Inizialmente trovai le risposte alle mie domande in altri ambiti disciplinari. Soprattutto nell’arte contemporanea (da Iannis Kounellis a Claudio Parmiggiani fino ad Ai Weiwei) e nell’antropologia contemporanea (da Anthony Oliver-Smith a Marc Augé fino a Vito Teti). Ma poi le trovai anche nell’architettura contemporanea, segnatamente nel Museo di Storia realizzato da Wang Shu a Ningbo e nel rifugio temporaneo progettato da Shigeru Ban per i senzatetto del Nepal: due architetture fondate proprio sull’utilizzo di materiali costruttivi recuperati da edifici crollati. Mi ripresi d’animo: forse, superando l’eterna diatriba “dov’era e com’era/né dov’era né com’era/dov’era ma non com’era”, si poteva cominciare a pensare anche a ricostruire dovunque e comunque “con ciò che c’era” ovvero con le macerie.
────────────────────
CONSEGNE –
1. Elenca tutte le persone nominate nel brano sulla ricostruzione con le macerie.
2. Secondo il brano sulla ricostruzione con le macerie, per chi è stato progettato il rifugio temporaneo di Shigeru Ban?
3. Prosegui il brano sulla ricostruzione con le macerie a partire dall'ultima frase riportata.

MATERIALE RACCOLTO –
────────────────────
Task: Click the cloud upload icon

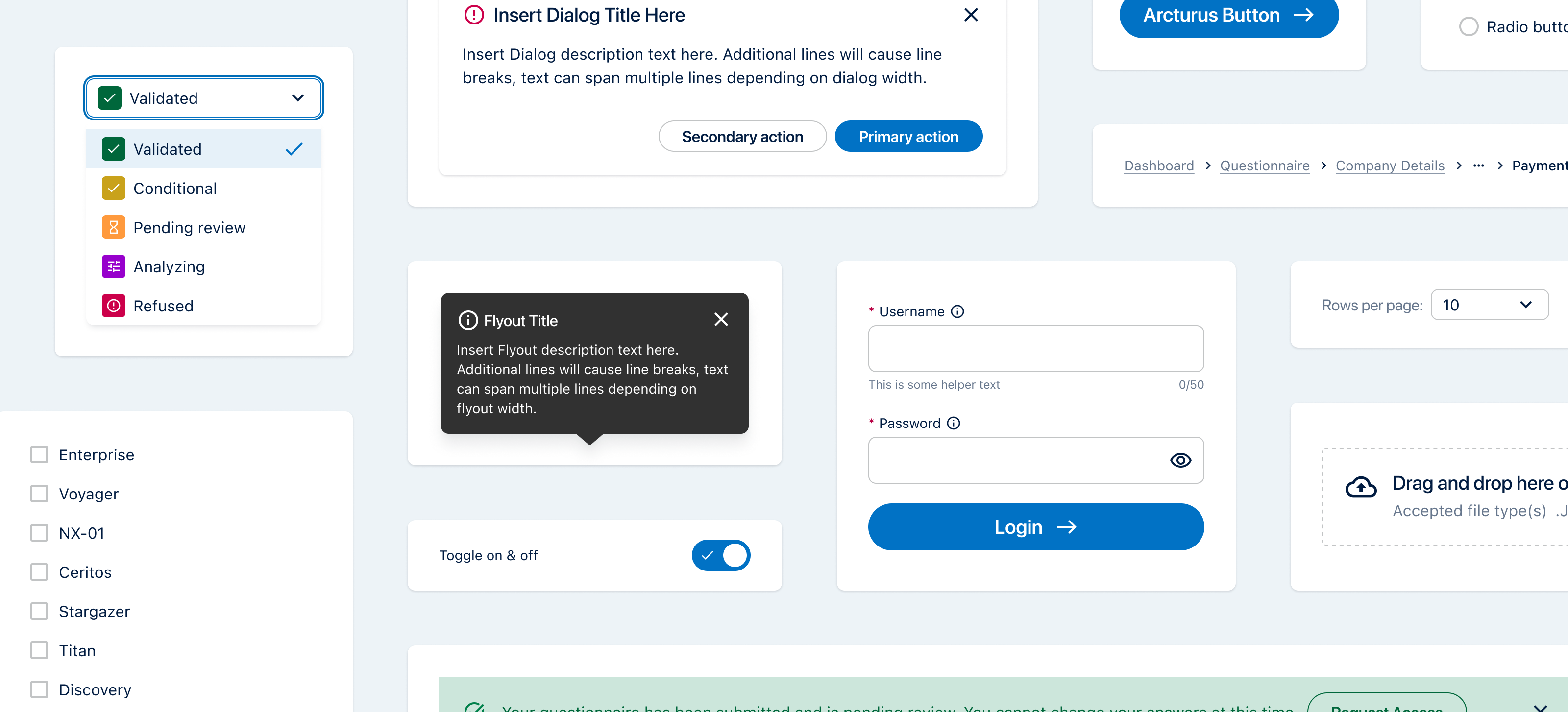Action: click(x=1360, y=487)

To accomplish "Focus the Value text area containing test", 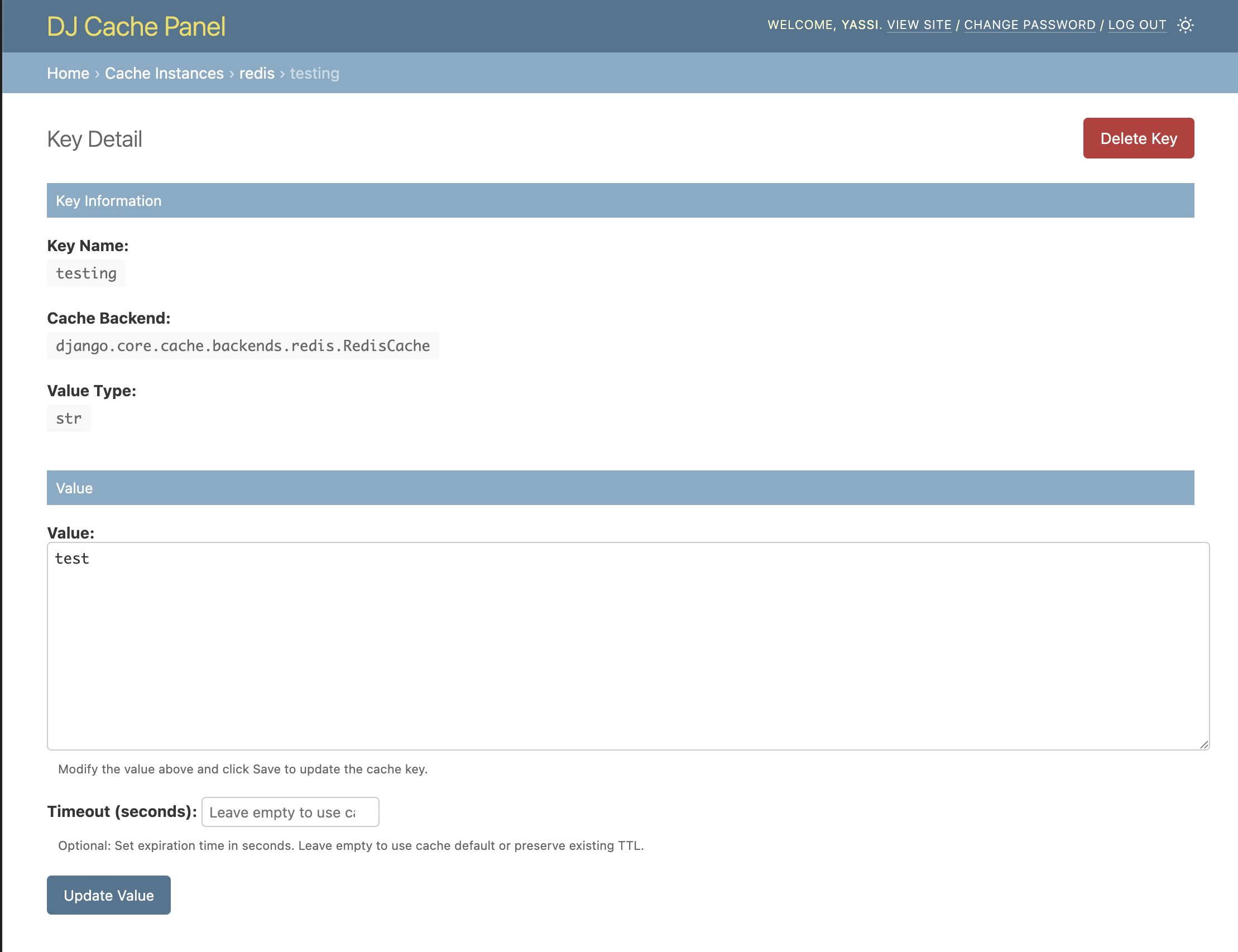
────────────────────
RISPOSTE –
1. Iannis Kounellis, Claudio Parmiggiani, Ai Weiwei, Anthony Oliver-Smith, Marc Augé, Vito Teti, Wang Shu, Shigeru Ban

2. Per i senzatetto del Nepal.

3.
Ripensai così alla scena finale del film Zabriskie Point (1970) di Michelangelo Antonioni, contrassegnata dall’esplosione di frammenti di suppellettili, di librerie, di vestiti, di elettrodomestici, di cibarie e di molti altri beni di consumo eletti a icone del benessere e del dominio ideologico.
In quel preciso istante capii che con la nostra installazione, che avevamo deciso di titolare CANAPA NERA in omaggio al fiume da cui prende il nome la Valnerina, non dovevamo parlare solo del passato, ma dovevamo parlare anche del futuro. Né tantomeno dovevamo parlare solo di decostruzione, ma dovevamo parlare anche di ricostruzione.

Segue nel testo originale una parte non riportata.